Cryptocurrency investors have been waiting for institutional money to come into the market. Many expected the launch of bitcoin futures on major U.S. exchanges in December would have helped, but bitcoin has lost more than half its value since then.
The market capitalization of all cryptocurrencies has halved from $800 billion in January to around $400 billion this month, according to CoinMarketCap.

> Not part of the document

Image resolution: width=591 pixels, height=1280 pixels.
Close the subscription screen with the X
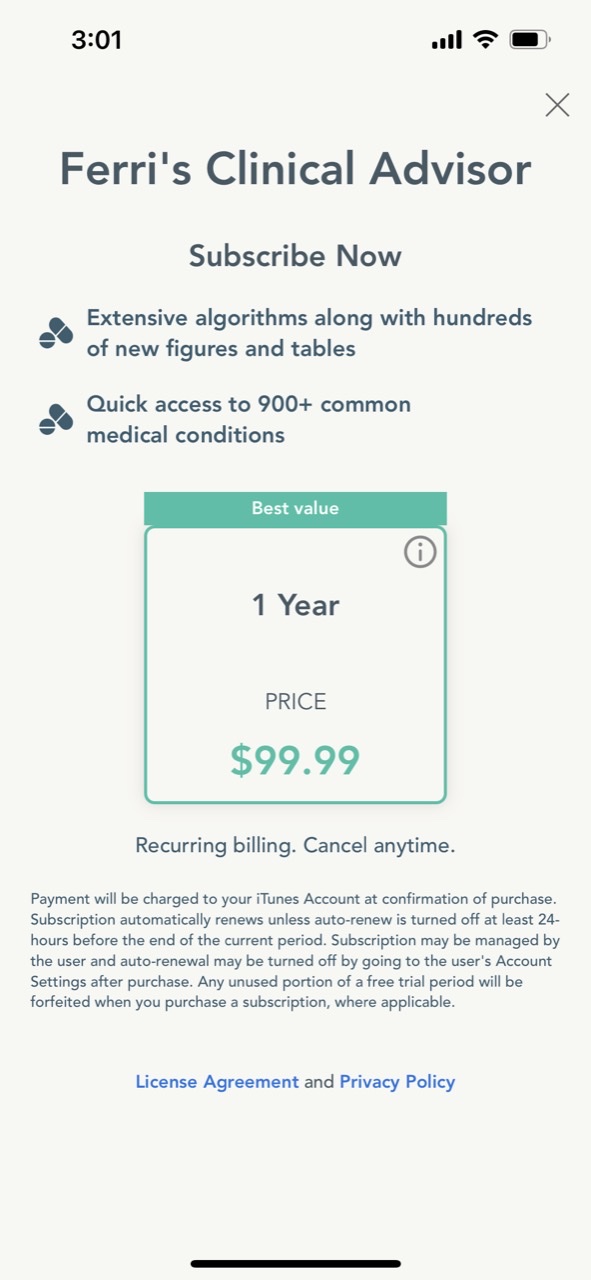pyautogui.click(x=557, y=105)
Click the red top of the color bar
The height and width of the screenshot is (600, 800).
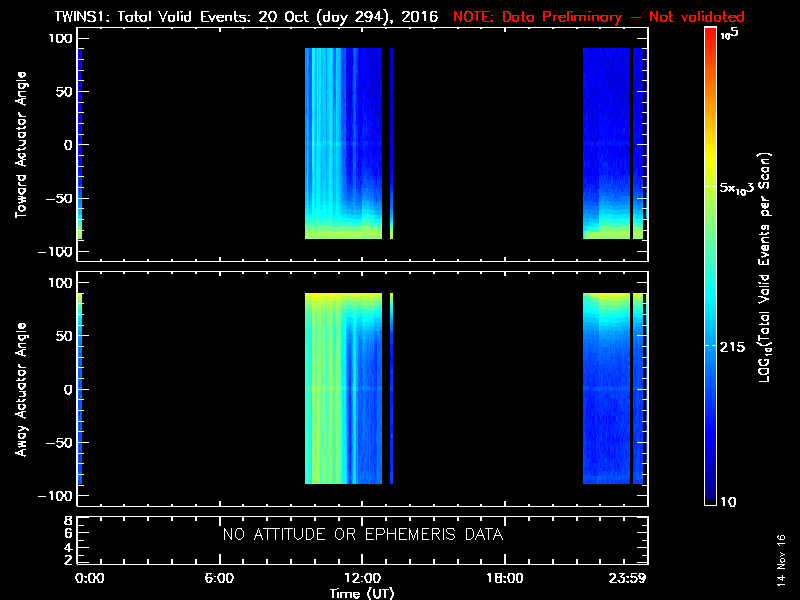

Three main hurdles — regulatory uncertainty, lack of market infrastructure and institutional-grade data sources — prevent institutions from participating in the cryptocurrency market at scale, the report said. That’s forced much of the institutional trading volume into over-the-counter trades, which range from $150 billion to $30 billion in daily trading volume, the analysts said, noting comparisons to the early ages of the now-$5 trillion spot foreign exchange market.
But “the newest technology providers entering this space are led by people from the wholesale financial markets who claim they have spotted a significant market gap waiting to be filled,” the analysts said.
“The word on the street is that significant additional institutional money is being amassed and is waiting for the right conditions to enter the market — and expected to start doing so this year.”